Written instruction |
Format the entries below as a JSON list of strings, one string per line, with blank lines left out.

Entries from a pointing dataset |
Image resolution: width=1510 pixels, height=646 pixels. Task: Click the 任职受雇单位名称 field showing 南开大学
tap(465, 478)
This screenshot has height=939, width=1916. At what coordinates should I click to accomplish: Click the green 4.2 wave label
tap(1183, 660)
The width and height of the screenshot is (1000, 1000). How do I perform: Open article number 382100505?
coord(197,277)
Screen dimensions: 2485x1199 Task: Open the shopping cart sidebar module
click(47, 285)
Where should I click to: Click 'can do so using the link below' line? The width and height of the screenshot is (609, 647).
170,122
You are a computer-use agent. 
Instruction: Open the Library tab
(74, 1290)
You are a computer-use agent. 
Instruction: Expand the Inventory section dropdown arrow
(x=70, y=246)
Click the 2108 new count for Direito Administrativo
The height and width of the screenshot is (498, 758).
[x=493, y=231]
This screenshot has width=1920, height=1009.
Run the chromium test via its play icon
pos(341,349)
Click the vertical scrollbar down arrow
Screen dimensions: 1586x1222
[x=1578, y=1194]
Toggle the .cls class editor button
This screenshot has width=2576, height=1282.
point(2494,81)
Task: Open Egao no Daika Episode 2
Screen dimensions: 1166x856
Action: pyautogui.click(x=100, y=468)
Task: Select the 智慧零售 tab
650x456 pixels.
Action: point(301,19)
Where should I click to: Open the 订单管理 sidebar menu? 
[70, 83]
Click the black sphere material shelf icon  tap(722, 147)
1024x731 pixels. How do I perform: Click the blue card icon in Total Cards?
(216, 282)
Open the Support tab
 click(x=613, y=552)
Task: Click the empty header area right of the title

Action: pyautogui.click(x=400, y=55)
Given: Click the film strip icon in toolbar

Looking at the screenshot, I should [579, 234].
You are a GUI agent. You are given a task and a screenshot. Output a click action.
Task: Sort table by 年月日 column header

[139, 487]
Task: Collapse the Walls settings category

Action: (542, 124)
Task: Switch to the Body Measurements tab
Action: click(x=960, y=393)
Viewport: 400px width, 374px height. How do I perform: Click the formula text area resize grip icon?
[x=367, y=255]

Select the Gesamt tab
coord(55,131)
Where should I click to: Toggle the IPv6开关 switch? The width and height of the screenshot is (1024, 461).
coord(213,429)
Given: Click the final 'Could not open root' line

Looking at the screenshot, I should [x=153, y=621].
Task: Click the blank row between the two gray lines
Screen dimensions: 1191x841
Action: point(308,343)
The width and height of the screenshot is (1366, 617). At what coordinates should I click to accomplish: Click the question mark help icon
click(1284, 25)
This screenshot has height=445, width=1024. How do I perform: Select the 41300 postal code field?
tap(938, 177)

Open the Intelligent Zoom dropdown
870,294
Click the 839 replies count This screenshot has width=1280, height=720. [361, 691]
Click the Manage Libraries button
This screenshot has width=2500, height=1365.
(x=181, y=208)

Answer in full |
[
  "Image resolution: width=1510 pixels, height=646 pixels. Task: Click the 任职受雇单位名称 field showing 南开大学",
  "tap(465, 478)",
  "This screenshot has height=939, width=1916. At what coordinates should I click to accomplish: Click the green 4.2 wave label",
  "tap(1183, 660)",
  "The width and height of the screenshot is (1000, 1000). How do I perform: Open article number 382100505?",
  "coord(197,277)",
  "Screen dimensions: 2485x1199 Task: Open the shopping cart sidebar module",
  "click(47, 285)",
  "Where should I click to: Click 'can do so using the link below' line? The width and height of the screenshot is (609, 647).",
  "170,122",
  "You are a computer-use agent. ",
  "Instruction: Open the Library tab",
  "(74, 1290)",
  "You are a computer-use agent. ",
  "Instruction: Expand the Inventory section dropdown arrow",
  "(x=70, y=246)",
  "Click the 2108 new count for Direito Administrativo",
  "The height and width of the screenshot is (498, 758).",
  "[x=493, y=231]",
  "This screenshot has width=1920, height=1009.",
  "Run the chromium test via its play icon",
  "pos(341,349)",
  "Click the vertical scrollbar down arrow",
  "Screen dimensions: 1586x1222",
  "[x=1578, y=1194]",
  "Toggle the .cls class editor button",
  "This screenshot has width=2576, height=1282.",
  "point(2494,81)",
  "Task: Open Egao no Daika Episode 2",
  "Screen dimensions: 1166x856",
  "Action: pyautogui.click(x=100, y=468)",
  "Task: Select the 智慧零售 tab",
  "650x456 pixels.",
  "Action: point(301,19)",
  "Where should I click to: Open the 订单管理 sidebar menu? ",
  "[70, 83]",
  "Click the black sphere material shelf icon  tap(722, 147)",
  "1024x731 pixels. How do I perform: Click the blue card icon in Total Cards?",
  "(216, 282)",
  "Open the Support tab",
  " click(x=613, y=552)",
  "Task: Click the empty header area right of the title",
  "Action: pyautogui.click(x=400, y=55)",
  "Given: Click the film strip icon in toolbar",
  "Looking at the screenshot, I should [579, 234].",
  "You are a GUI agent. You are given a task and a screenshot. Output a click action.",
  "Task: Sort table by 年月日 column header",
  "[139, 487]",
  "Task: Collapse the Walls settings category",
  "Action: (542, 124)",
  "Task: Switch to the Body Measurements tab",
  "Action: click(x=960, y=393)",
  "Viewport: 400px width, 374px height. How do I perform: Click the formula text area resize grip icon?",
  "[x=367, y=255]",
  "Select the Gesamt tab",
  "coord(55,131)",
  "Where should I click to: Toggle the IPv6开关 switch? The width and height of the screenshot is (1024, 461).",
  "coord(213,429)",
  "Given: Click the final 'Could not open root' line",
  "Looking at the screenshot, I should [x=153, y=621].",
  "Task: Click the blank row between the two gray lines",
  "Screen dimensions: 1191x841",
  "Action: point(308,343)",
  "The width and height of the screenshot is (1366, 617). At what coordinates should I click to accomplish: Click the question mark help icon",
  "click(1284, 25)",
  "This screenshot has height=445, width=1024. How do I perform: Select the 41300 postal code field?",
  "tap(938, 177)",
  "Open the Intelligent Zoom dropdown",
  "870,294",
  "Click the 839 replies count This screenshot has width=1280, height=720. [361, 691]",
  "Click the Manage Libraries button",
  "This screenshot has width=2500, height=1365.",
  "(x=181, y=208)"
]